Stored data
━━━━━━━━
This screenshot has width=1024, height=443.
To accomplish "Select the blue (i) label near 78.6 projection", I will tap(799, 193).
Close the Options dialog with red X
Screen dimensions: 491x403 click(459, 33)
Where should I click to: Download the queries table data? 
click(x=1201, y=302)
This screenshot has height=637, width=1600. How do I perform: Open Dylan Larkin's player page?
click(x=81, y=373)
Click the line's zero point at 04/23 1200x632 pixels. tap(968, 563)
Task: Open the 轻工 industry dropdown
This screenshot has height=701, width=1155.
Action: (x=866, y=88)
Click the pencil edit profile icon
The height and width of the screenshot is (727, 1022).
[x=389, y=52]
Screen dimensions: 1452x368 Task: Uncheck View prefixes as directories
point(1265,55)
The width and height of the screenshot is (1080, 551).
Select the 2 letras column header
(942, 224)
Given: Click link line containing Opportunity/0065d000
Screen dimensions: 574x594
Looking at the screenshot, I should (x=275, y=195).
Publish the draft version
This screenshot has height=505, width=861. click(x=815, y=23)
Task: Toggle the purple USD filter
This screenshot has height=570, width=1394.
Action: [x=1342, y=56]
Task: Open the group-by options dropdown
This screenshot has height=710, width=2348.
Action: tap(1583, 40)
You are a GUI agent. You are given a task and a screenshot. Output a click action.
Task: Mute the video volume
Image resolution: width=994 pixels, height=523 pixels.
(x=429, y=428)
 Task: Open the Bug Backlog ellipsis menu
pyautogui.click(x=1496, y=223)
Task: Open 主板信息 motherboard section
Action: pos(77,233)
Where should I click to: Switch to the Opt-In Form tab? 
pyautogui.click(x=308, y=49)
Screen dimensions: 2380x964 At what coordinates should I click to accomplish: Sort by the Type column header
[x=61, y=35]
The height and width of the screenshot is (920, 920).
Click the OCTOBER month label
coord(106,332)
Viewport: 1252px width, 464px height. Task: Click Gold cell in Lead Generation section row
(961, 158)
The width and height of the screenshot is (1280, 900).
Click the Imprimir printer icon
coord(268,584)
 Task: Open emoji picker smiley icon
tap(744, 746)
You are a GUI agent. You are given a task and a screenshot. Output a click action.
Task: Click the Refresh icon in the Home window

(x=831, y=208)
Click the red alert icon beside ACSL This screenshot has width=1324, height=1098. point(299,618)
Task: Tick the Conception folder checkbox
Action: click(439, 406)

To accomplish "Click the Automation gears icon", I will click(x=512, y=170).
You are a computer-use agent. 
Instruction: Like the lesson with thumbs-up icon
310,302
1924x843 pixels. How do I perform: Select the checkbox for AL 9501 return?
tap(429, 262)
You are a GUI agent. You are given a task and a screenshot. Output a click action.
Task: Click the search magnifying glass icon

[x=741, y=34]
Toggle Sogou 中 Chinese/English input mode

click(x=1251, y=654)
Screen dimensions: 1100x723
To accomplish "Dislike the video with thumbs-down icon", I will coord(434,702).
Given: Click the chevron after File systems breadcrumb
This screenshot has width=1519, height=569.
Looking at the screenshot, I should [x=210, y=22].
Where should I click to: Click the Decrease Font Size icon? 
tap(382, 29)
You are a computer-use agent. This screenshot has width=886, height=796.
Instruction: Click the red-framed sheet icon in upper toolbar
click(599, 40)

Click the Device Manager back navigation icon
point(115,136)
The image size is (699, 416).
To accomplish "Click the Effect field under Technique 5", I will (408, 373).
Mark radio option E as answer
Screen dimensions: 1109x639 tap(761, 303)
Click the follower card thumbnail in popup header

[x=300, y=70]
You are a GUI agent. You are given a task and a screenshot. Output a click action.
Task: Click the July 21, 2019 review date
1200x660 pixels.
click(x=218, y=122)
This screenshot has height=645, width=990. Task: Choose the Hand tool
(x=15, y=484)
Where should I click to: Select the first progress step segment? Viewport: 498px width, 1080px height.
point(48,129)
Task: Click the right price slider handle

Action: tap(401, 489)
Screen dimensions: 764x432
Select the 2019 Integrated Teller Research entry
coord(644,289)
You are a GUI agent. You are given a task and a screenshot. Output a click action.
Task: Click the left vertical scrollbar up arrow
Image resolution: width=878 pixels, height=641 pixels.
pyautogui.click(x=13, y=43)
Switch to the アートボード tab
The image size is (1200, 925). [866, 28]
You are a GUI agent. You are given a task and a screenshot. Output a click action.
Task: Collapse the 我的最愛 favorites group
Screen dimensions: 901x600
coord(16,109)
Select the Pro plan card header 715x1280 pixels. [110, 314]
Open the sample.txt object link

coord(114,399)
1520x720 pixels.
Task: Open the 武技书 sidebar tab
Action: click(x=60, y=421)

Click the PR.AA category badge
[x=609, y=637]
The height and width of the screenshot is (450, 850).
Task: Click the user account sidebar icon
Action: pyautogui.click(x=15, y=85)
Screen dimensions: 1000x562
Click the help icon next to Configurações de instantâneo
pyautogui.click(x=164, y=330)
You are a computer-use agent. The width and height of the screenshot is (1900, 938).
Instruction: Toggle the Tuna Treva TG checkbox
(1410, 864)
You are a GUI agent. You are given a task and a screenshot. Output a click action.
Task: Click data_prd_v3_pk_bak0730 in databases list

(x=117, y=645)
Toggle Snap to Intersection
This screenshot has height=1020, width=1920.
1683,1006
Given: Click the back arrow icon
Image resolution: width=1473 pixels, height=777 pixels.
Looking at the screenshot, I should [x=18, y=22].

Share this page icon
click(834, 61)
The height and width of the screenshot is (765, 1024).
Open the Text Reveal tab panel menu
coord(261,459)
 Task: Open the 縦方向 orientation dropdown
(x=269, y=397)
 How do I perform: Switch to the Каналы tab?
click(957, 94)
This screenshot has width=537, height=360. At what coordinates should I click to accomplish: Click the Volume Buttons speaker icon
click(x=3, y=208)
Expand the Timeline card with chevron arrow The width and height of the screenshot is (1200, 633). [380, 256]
━━━━━━━━
What needs to be done
Using the data above, copy each line that contains "group".

Answer to the exercise
Task: Open the group-by options dropdown
Task: Collapse the 我的最愛 favorites group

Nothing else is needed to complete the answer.